- [About this task]: Convert the entries from the line containing "Identify the location of scale-label: 5." through the line containing "This screenshot has width=1858, height=739." into a numbered list, skipping blank lines.

Data extracts Start Marker

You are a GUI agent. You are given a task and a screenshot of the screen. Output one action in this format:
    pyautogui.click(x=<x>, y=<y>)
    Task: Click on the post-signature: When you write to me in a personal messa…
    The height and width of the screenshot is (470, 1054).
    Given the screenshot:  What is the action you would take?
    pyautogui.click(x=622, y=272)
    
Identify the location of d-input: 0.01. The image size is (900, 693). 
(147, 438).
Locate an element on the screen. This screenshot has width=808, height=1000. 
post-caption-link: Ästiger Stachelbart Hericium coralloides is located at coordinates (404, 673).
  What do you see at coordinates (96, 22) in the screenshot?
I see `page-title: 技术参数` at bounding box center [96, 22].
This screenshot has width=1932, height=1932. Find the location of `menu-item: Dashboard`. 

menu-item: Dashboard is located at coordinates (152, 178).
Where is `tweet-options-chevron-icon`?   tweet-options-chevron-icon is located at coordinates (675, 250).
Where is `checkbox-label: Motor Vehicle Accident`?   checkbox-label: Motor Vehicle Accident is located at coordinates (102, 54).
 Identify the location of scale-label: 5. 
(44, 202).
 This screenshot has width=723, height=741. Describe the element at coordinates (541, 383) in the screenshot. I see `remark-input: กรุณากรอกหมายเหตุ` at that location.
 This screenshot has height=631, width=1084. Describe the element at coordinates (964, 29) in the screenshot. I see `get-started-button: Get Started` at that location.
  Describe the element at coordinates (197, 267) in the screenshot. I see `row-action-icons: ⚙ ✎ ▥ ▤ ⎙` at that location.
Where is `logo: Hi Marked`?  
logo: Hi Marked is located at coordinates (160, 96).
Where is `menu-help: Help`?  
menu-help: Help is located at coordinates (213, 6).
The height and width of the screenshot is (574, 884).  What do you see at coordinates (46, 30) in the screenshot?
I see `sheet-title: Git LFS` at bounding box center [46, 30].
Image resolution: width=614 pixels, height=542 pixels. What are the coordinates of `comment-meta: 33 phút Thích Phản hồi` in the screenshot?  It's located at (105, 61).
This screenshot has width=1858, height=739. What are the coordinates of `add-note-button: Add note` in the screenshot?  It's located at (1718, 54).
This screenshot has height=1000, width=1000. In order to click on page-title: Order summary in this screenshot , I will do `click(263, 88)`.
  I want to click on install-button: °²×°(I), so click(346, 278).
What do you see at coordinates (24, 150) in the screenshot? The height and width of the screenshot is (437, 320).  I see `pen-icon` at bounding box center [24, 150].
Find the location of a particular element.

Data extracts End Marker

- [Solution]:
1.  Identify the location of scale-label: 5. 
2. (44, 202).
3.  This screenshot has width=723, height=741. Describe the element at coordinates (541, 383) in the screenshot. I see `remark-input: กรุณากรอกหมายเหตุ` at that location.
4.  This screenshot has height=631, width=1084. Describe the element at coordinates (964, 29) in the screenshot. I see `get-started-button: Get Started` at that location.
5.   Describe the element at coordinates (197, 267) in the screenshot. I see `row-action-icons: ⚙ ✎ ▥ ▤ ⎙` at that location.
6. Where is `logo: Hi Marked`?  
7. logo: Hi Marked is located at coordinates (160, 96).
8. Where is `menu-help: Help`?  
9. menu-help: Help is located at coordinates (213, 6).
10. The height and width of the screenshot is (574, 884).  What do you see at coordinates (46, 30) in the screenshot?
11. I see `sheet-title: Git LFS` at bounding box center [46, 30].
12. Image resolution: width=614 pixels, height=542 pixels. What are the coordinates of `comment-meta: 33 phút Thích Phản hồi` in the screenshot?  It's located at (105, 61).
13. This screenshot has width=1858, height=739. What are the coordinates of `add-note-button: Add note` in the screenshot?  It's located at (1718, 54).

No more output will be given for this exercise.